Honduras y El Salvador enfrentan tensión diplomática por bloqueo de ayuda escolar en zona fronteriza

Una nueva controversia diplomática surgió entre Honduras y El Salvador luego de que autoridades hondureñas impidieran inicialmente el ingreso de una delegación salvadoreña que transportaba paquetes escolares destinados a estudiantes de comunidades fronterizas en la zona de Nahuterique, en los llamados exbolsones fronterizos.

El incidente ocurrió en el paso fronterizo de Pasamono, donde una caravana encabezada por la ministra de Educación salvadoreña, Karla Trigueros, buscaba entregar más de 1,900 paquetes escolares a niños con doble nacionalidad que residen en territorio hondureño. Según las autoridades salvadoreñas, el objetivo era cumplir un programa impulsado por el presidente Nayib Bukele para beneficiar a estudiantes salvadoreños dentro y fuera del país.

De acuerdo con la Cancillería hondureña, el ingreso no fue negado por la ayuda humanitaria o educativa en sí, sino por la presencia de personal uniformado militarmente dentro de la delegación, lo cual requiere autorización especial bajo la legislación hondureña. El gobierno explicó que el artículo 205 de la Constitución establece que cualquier ingreso de fuerzas militares extranjeras debe contar con autorización previa del Congreso Nacional o coordinación diplomática formal.

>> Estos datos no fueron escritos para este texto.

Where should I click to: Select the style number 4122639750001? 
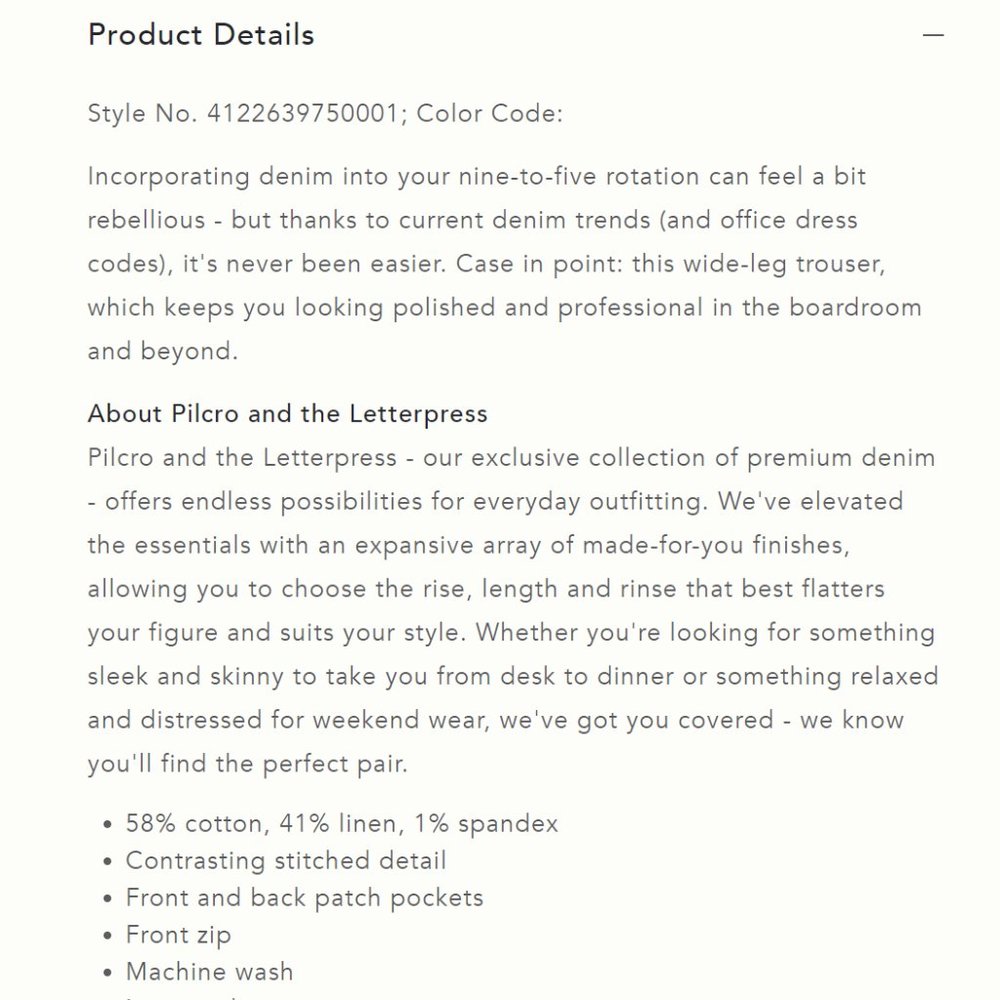point(303,113)
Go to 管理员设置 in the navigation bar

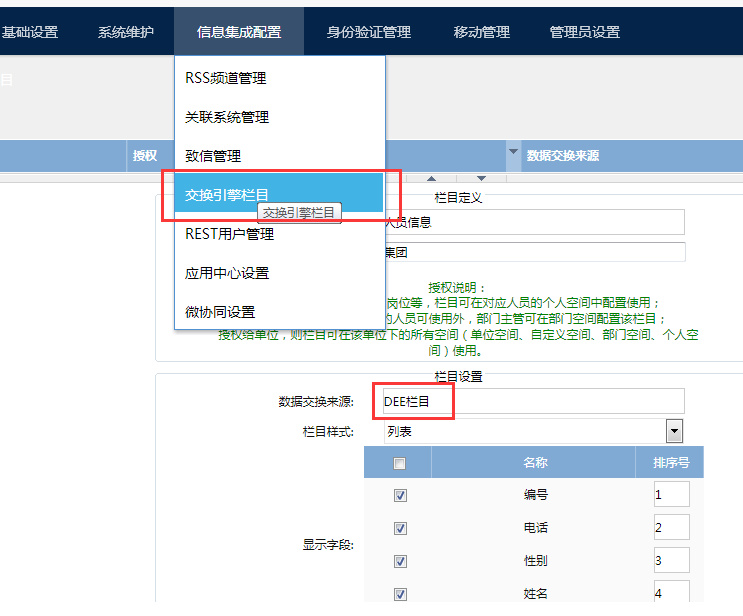point(585,32)
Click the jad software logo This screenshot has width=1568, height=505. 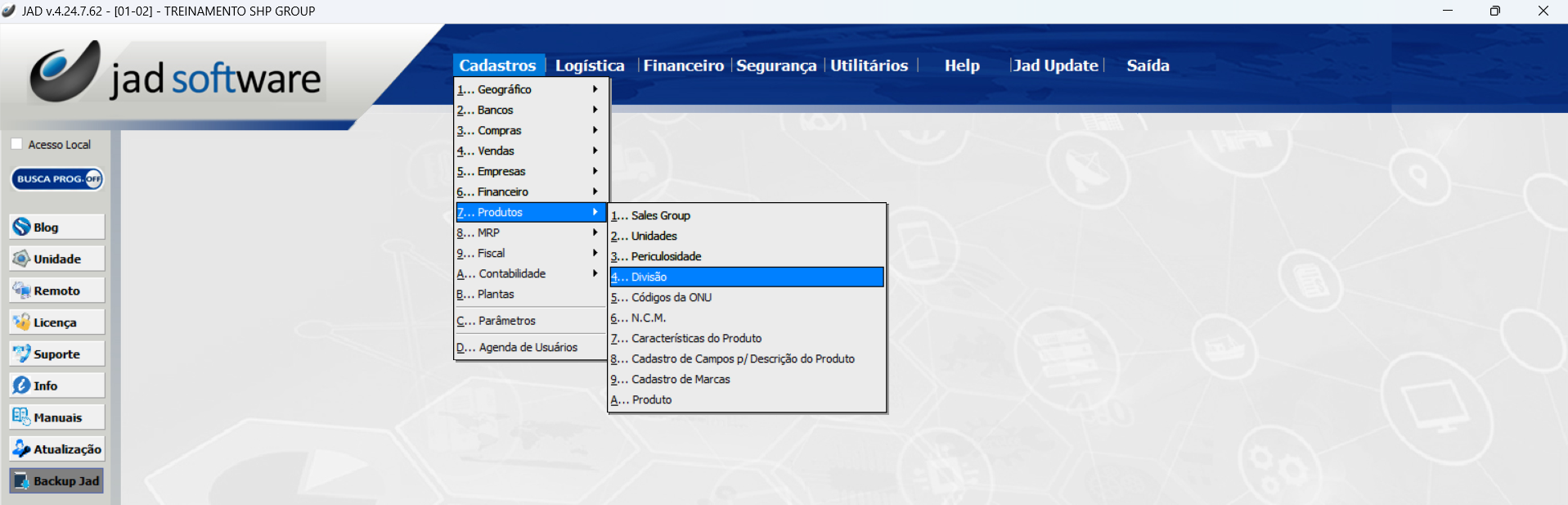coord(177,74)
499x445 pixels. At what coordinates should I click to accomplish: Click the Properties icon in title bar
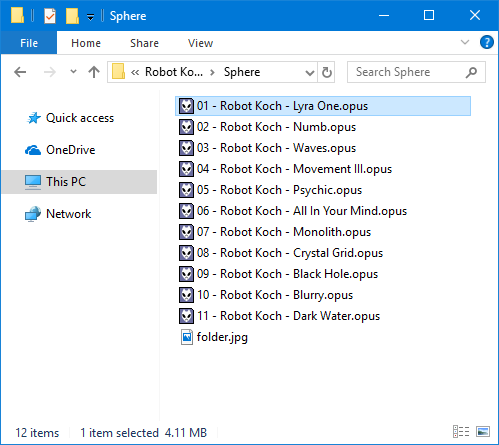[50, 16]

Horas después del incidente, las autoridades hondureñas aclararon que sí permitieron el ingreso del personal civil y de los insumos educativos, insistiendo en que únicamente se aplicaron protocolos de seguridad y soberanía territorial. La Cancillería también reiteró que la relación bilateral con El Salvador continúa abierta al diálogo y a la cooperación regional.

La situación provocó molestia entre docentes y familias de las comunidades fronterizas, quienes esperaban recibir útiles escolares, uniformes, zapatos, libros, tabletas y computadoras para los estudiantes de la zona. Maestros de Nahuterique calificaron la situación como preocupante y lamentaron que la ayuda educativa quedara envuelta en una disputa diplomática.

Los llamados exbolsones fronterizos han sido históricamente territorios sensibles entre ambos países desde los acuerdos territoriales posteriores al fallo de la Corte Internacional de Justicia sobre límites fronterizos. En estas comunidades es común que existan familias con doble nacionalidad y una fuerte dependencia de programas educativos y sociales provenientes tanto de Honduras como de El Salvador.

El incidente reabre el debate sobre la coordinación binacional en zonas fronterizas y sobre la necesidad de crear mecanismos más ágiles para la atención de comunidades históricamente vulnerables.